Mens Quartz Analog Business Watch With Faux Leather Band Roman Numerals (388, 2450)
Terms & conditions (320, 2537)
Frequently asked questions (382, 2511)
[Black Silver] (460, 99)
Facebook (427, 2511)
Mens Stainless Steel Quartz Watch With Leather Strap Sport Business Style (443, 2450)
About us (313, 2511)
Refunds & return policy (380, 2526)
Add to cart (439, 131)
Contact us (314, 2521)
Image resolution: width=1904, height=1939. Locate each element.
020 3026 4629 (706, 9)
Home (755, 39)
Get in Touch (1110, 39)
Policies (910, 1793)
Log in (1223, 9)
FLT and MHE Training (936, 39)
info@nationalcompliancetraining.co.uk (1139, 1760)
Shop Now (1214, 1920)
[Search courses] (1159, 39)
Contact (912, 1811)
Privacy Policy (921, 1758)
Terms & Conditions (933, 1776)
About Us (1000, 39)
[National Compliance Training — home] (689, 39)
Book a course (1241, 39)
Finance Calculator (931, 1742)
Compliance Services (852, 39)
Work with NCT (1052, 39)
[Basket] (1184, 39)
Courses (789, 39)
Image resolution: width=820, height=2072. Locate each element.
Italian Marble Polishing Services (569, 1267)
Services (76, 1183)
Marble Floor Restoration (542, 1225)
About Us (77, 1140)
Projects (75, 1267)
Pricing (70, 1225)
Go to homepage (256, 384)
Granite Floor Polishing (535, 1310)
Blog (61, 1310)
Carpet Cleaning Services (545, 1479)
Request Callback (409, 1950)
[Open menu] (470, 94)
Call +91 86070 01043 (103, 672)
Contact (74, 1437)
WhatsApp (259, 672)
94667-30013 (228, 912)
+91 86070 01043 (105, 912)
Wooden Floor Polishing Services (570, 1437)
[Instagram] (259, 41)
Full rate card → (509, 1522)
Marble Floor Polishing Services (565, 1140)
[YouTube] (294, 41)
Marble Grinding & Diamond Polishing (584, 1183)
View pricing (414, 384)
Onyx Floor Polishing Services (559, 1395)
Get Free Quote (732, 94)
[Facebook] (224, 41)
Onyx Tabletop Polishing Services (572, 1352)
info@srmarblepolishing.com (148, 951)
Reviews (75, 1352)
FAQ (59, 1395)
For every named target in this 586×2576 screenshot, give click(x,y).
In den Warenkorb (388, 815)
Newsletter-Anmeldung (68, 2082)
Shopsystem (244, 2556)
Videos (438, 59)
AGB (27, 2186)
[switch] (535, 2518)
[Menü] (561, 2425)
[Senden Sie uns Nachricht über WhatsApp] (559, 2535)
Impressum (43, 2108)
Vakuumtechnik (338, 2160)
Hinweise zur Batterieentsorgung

ABOUT THIS EXERCISE: Line by line, copy the entries above exactly as they appear.

FINISHED TASK:
Mens Quartz Analog Business Watch With Faux Leather Band Roman Numerals (388, 2450)
Terms & conditions (320, 2537)
Frequently asked questions (382, 2511)
[Black Silver] (460, 99)
Facebook (427, 2511)
Mens Stainless Steel Quartz Watch With Leather Strap Sport Business Style (443, 2450)
About us (313, 2511)
Refunds & return policy (380, 2526)
Add to cart (439, 131)
Contact us (314, 2521)
Image resolution: width=1904, height=1939. Locate each element.
020 3026 4629 (706, 9)
Home (755, 39)
Get in Touch (1110, 39)
Policies (910, 1793)
Log in (1223, 9)
FLT and MHE Training (936, 39)
info@nationalcompliancetraining.co.uk (1139, 1760)
Shop Now (1214, 1920)
[Search courses] (1159, 39)
Contact (912, 1811)
Privacy Policy (921, 1758)
Terms & Conditions (933, 1776)
About Us (1000, 39)
[National Compliance Training — home] (689, 39)
Book a course (1241, 39)
Finance Calculator (931, 1742)
Compliance Services (852, 39)
Work with NCT (1052, 39)
[Basket] (1184, 39)
Courses (789, 39)
Image resolution: width=820, height=2072. Locate each element.
Italian Marble Polishing Services (569, 1267)
Services (76, 1183)
Marble Floor Restoration (542, 1225)
About Us (77, 1140)
Projects (75, 1267)
Pricing (70, 1225)
Go to homepage (256, 384)
Granite Floor Polishing (535, 1310)
Blog (61, 1310)
Carpet Cleaning Services (545, 1479)
Request Callback (409, 1950)
[Open menu] (470, 94)
Call +91 86070 01043 (103, 672)
Contact (74, 1437)
WhatsApp (259, 672)
94667-30013 (228, 912)
+91 86070 01043 (105, 912)
Wooden Floor Polishing Services (570, 1437)
[Instagram] (259, 41)
Full rate card → (509, 1522)
Marble Floor Polishing Services (565, 1140)
[YouTube] (294, 41)
Marble Grinding & Diamond Polishing (584, 1183)
View pricing (414, 384)
Onyx Floor Polishing Services (559, 1395)
Get Free Quote (732, 94)
[Facebook] (224, 41)
Onyx Tabletop Polishing Services (572, 1352)
info@srmarblepolishing.com (148, 951)
Reviews (75, 1352)
FAQ (59, 1395)
For every named target in this 586×2576 screenshot, give click(x,y).
In den Warenkorb (388, 815)
Newsletter-Anmeldung (68, 2082)
Shopsystem (244, 2556)
Videos (438, 59)
AGB (27, 2186)
[switch] (535, 2518)
[Menü] (561, 2425)
[Senden Sie uns Nachricht über WhatsApp] (559, 2535)
Impressum (43, 2108)
Vakuumtechnik (338, 2160)
Hinweise zur Batterieentsorgung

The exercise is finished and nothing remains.